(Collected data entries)
↓↓↓

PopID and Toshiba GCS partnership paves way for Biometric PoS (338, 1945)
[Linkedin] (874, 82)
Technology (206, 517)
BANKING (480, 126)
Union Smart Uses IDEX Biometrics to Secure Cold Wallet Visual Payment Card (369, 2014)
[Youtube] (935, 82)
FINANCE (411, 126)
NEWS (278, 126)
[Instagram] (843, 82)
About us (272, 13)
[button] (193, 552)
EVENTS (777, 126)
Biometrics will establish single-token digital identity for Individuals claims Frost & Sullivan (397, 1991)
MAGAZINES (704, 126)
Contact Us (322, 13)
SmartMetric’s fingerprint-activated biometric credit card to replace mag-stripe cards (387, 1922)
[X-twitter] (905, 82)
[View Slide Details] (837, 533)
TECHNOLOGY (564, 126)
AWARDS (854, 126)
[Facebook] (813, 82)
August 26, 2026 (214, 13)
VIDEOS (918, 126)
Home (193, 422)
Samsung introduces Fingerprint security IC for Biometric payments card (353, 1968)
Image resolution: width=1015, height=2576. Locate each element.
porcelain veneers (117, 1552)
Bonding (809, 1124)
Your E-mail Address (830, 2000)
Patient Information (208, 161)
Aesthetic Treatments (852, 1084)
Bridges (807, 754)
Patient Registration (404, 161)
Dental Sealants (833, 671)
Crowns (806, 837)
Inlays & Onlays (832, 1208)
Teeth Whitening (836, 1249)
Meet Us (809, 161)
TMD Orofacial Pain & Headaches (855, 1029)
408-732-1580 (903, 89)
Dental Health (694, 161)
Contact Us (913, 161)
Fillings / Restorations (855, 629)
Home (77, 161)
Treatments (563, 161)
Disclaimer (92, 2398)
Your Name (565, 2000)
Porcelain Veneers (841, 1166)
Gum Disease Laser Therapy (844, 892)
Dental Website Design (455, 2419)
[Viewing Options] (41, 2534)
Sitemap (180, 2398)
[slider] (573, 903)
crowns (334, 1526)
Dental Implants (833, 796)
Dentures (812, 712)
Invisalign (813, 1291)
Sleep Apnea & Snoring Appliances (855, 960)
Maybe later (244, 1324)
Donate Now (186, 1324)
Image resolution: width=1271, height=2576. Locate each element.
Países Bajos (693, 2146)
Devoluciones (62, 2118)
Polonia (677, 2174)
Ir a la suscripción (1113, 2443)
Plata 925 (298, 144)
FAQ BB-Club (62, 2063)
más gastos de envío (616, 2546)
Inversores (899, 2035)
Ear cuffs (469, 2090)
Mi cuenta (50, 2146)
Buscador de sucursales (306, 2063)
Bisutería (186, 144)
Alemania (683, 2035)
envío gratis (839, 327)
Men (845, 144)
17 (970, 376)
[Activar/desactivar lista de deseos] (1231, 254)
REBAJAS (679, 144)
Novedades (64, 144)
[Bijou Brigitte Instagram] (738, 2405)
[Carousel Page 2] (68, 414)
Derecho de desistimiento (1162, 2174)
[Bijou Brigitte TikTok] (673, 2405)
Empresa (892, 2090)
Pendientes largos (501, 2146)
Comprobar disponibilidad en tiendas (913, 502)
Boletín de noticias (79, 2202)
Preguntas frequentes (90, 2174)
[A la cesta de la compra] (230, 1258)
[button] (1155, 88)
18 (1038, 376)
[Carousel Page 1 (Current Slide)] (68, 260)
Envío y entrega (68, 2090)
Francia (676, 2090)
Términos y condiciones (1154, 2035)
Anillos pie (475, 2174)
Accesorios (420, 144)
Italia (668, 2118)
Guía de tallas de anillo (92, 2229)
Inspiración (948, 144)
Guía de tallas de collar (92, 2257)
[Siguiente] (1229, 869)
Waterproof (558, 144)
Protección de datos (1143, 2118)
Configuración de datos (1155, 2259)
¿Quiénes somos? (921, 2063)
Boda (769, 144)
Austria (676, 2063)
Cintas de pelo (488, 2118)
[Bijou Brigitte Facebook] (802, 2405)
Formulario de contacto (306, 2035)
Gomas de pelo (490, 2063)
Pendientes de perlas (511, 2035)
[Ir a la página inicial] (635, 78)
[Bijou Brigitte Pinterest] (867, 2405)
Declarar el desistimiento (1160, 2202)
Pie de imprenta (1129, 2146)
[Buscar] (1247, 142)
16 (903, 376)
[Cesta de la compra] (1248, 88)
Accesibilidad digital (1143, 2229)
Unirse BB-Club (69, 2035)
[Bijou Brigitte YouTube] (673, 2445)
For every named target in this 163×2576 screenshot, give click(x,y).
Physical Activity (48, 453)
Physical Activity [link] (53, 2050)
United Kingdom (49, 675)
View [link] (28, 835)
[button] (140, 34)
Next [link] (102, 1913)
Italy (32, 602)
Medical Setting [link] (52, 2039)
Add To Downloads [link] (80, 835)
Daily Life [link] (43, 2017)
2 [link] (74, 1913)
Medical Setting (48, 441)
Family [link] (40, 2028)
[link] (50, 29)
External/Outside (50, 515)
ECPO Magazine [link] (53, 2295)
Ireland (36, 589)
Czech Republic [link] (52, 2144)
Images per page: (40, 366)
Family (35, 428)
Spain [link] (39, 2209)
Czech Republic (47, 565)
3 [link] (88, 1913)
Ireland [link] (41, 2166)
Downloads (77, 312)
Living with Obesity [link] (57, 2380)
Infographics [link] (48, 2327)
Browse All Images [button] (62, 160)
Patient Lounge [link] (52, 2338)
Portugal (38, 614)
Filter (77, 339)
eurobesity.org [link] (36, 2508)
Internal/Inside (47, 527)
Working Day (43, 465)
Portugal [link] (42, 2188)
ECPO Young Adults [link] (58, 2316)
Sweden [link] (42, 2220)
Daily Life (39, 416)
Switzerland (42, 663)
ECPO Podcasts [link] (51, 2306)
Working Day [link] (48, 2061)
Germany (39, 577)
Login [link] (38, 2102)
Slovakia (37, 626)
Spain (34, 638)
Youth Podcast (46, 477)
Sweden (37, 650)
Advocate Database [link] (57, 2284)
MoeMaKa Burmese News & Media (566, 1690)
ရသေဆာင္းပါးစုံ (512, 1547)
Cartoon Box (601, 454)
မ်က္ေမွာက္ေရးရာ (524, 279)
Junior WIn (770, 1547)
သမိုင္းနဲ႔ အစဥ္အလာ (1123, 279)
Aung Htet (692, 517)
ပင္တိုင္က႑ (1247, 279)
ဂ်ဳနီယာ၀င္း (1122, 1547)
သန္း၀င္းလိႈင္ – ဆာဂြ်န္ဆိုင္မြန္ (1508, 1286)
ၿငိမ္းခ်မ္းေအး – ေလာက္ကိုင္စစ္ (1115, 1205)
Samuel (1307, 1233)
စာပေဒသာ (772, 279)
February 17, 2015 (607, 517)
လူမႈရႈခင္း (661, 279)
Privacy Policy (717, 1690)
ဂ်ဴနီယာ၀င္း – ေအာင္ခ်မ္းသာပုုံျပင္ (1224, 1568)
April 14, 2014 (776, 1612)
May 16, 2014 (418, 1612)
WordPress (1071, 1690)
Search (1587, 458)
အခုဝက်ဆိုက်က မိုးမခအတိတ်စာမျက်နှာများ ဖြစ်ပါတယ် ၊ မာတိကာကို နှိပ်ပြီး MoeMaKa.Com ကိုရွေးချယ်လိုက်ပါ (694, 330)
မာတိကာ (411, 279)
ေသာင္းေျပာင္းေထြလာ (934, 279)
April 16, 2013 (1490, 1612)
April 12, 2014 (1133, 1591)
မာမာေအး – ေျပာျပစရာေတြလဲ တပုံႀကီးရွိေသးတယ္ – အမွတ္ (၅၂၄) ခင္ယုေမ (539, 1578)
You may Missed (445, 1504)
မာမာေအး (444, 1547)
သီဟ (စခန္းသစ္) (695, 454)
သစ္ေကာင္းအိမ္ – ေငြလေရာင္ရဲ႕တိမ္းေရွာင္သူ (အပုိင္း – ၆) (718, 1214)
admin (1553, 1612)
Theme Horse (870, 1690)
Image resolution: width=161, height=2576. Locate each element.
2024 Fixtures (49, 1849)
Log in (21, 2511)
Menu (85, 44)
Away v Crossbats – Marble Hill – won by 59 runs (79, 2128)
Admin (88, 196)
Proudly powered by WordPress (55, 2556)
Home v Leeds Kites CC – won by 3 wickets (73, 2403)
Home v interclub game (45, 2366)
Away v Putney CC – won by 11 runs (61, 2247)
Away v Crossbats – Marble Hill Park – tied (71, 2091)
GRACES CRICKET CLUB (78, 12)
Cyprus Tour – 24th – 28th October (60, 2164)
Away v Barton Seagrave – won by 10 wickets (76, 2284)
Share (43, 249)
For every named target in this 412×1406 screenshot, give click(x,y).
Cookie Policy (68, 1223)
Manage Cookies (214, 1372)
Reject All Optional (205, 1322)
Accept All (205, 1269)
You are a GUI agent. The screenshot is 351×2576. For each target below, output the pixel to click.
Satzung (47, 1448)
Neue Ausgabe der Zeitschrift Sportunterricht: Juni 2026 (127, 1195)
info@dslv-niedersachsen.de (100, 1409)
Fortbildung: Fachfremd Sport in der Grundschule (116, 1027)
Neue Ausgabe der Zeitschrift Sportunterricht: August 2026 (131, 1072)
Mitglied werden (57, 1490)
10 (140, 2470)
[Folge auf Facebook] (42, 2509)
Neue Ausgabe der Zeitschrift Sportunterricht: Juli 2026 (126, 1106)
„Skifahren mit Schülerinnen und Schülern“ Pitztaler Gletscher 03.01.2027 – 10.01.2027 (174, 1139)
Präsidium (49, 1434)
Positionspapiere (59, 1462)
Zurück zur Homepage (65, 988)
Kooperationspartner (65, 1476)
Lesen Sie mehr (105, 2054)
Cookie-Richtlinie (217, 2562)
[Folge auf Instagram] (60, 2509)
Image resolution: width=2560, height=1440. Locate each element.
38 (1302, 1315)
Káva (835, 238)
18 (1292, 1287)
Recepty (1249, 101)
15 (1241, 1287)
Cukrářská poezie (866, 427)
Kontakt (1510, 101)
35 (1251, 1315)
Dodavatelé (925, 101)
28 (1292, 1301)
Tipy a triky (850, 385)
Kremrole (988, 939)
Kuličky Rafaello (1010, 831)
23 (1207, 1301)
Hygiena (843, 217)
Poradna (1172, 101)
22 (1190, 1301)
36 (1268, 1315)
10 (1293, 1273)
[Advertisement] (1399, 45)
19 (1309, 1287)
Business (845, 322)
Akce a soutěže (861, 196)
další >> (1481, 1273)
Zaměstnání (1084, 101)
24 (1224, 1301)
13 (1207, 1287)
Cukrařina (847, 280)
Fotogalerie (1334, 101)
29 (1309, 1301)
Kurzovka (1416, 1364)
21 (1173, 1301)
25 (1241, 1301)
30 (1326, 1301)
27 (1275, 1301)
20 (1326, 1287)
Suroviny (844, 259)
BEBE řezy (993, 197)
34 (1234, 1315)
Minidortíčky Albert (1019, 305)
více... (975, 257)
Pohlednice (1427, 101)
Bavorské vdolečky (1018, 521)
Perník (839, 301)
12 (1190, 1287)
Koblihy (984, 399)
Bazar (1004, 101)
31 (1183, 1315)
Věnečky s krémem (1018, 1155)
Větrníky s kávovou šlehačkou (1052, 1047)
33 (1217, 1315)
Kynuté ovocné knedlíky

↑↑↑

Your answer must consist solely of the lines from the top of the entries above through the line containing "FINANCE (411, 126)", copied exactly, both ends included.

## Your solution
PopID and Toshiba GCS partnership paves way for Biometric PoS (338, 1945)
[Linkedin] (874, 82)
Technology (206, 517)
BANKING (480, 126)
Union Smart Uses IDEX Biometrics to Secure Cold Wallet Visual Payment Card (369, 2014)
[Youtube] (935, 82)
FINANCE (411, 126)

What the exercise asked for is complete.